Actuators and nonlinear couplings in a bootstrap-dominated steady state burning plasmas Figure from P. Politzer et al., ITPA meeting Lisbon 2004 D. Moreau IEA W60 Burning Plasma Physics and Simulation, Tarragona, July 2005
Can we develop a transport control tool? Part of the difficulty in profile control is the indirect nature of controlling temperature and density profiles. We control heat and particle sources and, if we are fortunate, current profiles. Plasma transport determines T, n profiles. While there is good progress in understanding transport (to be covered in talks by Tynan, Dorland), it is highly complex, with gaps in our knowledge; not easily amenable to control algorithms! χ D have been shown to be affected by j(r), by heating profile, by shear flow The goal is NOT minimum transport, but optimum transport otherwise pressure limits exceeded, impurities and ash accumulate. A holy grail of transport and control research is an active control tool for transport, independent of heat sources. Best hopes are for RF tools, which could eg. drive flow shear, modifying χ at specific location. There are ideas (eg, Ion Bernstein Waves), but currently not a focused experimental and theoretical effort. Could I think be done with modest funding, including expt-theory collaboration and small-scale lab tests. Would be high leverage for AT fusion development.
Other pressing issues Most of these will I expect come up in other talks, and are active areas of international fusion research Improved divertor solutions and materials for steady state, reactor-level heat fluxes. Compatibility of core and edge plasmas in advanced modes (closely related to divertor issue) MHD control tools for sustaining high beta, suppressing code instabilities. Disruption avoidance and mitigation. Extension to longer pulse lengths EAST and KSTAR will play important roles, though experience suggests it will take several years to develop needed AT tools.

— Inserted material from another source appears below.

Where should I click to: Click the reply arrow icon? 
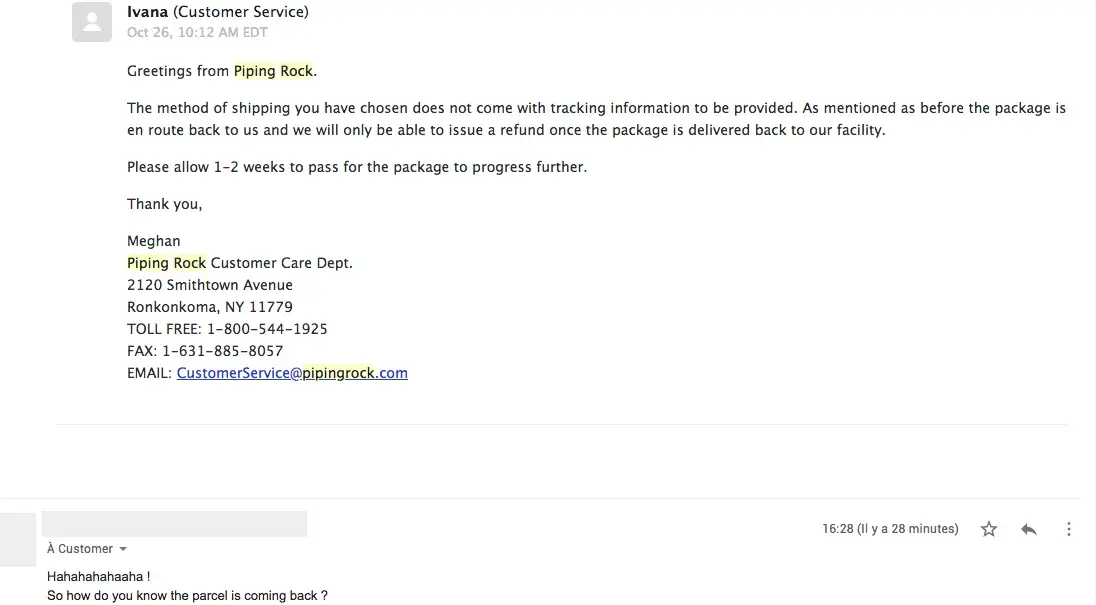click(x=1029, y=529)
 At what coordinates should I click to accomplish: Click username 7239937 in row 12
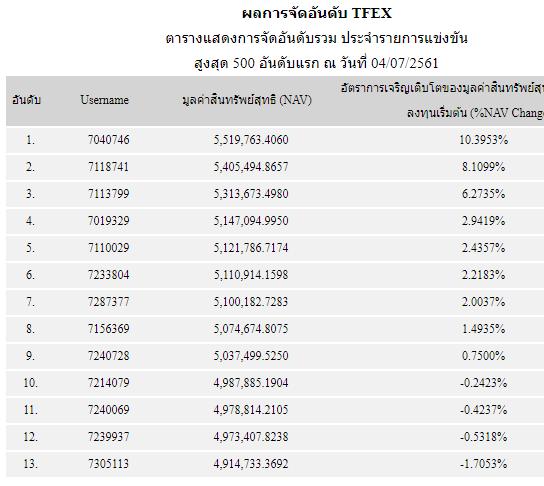point(109,436)
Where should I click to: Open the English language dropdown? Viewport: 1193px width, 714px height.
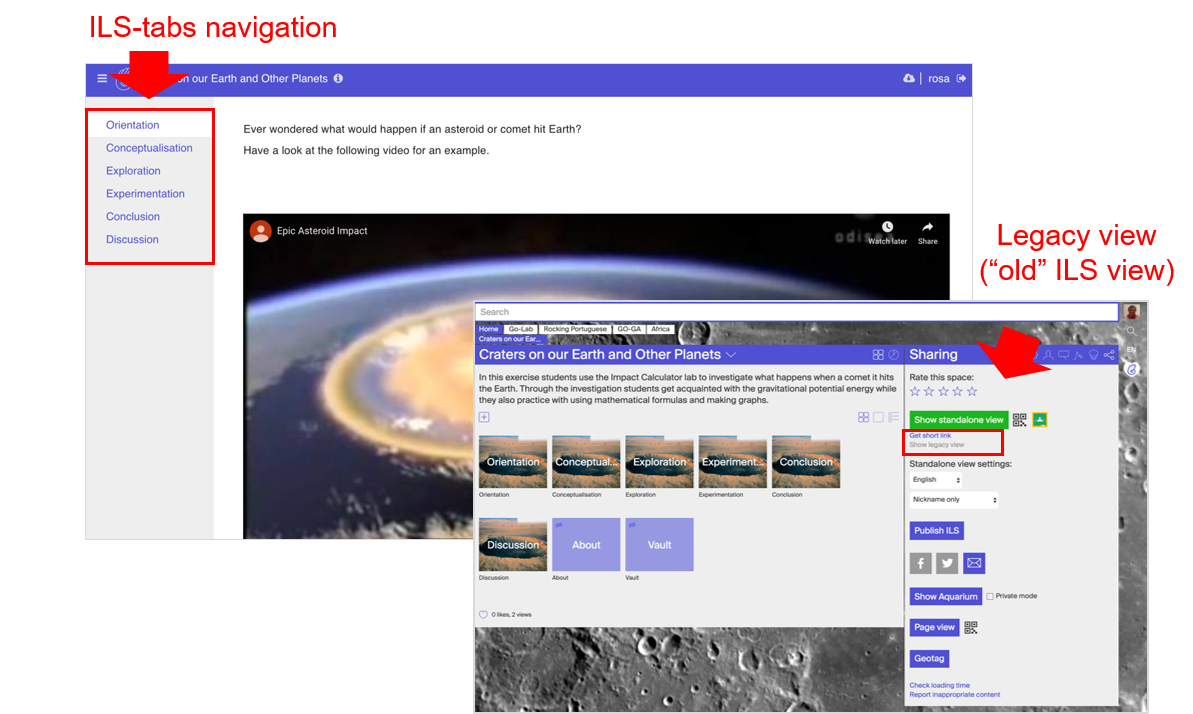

Summary: The Advanced Tokamak The advanced tokamak is a tokamak operational scenario characterized by high degree of control of current and pressure profiles. Leads to optimized fusion reactor designs (eg ARIES-AT, RS) which are steady-state, have low recirculating power and lower size and cost than conventional tokamaks. Extrapolates to competitive cost of electricity. Current experiments have demonstrated many key needed features, such as high β, reduced transport and non-inductive current drive. Near-term research aims at extending such results to steady-state and demonstrating in more burning-plasma relevant conditions. ITER will be an important test of advanced scenarios in a burning plasma! But, this is a secondary mission and the device may not have optimal design and tools. Further research is needed to go from current experiments to confidence in an advanced tokamak DEMO reactor, in particular more tools, understanding and experience in active control.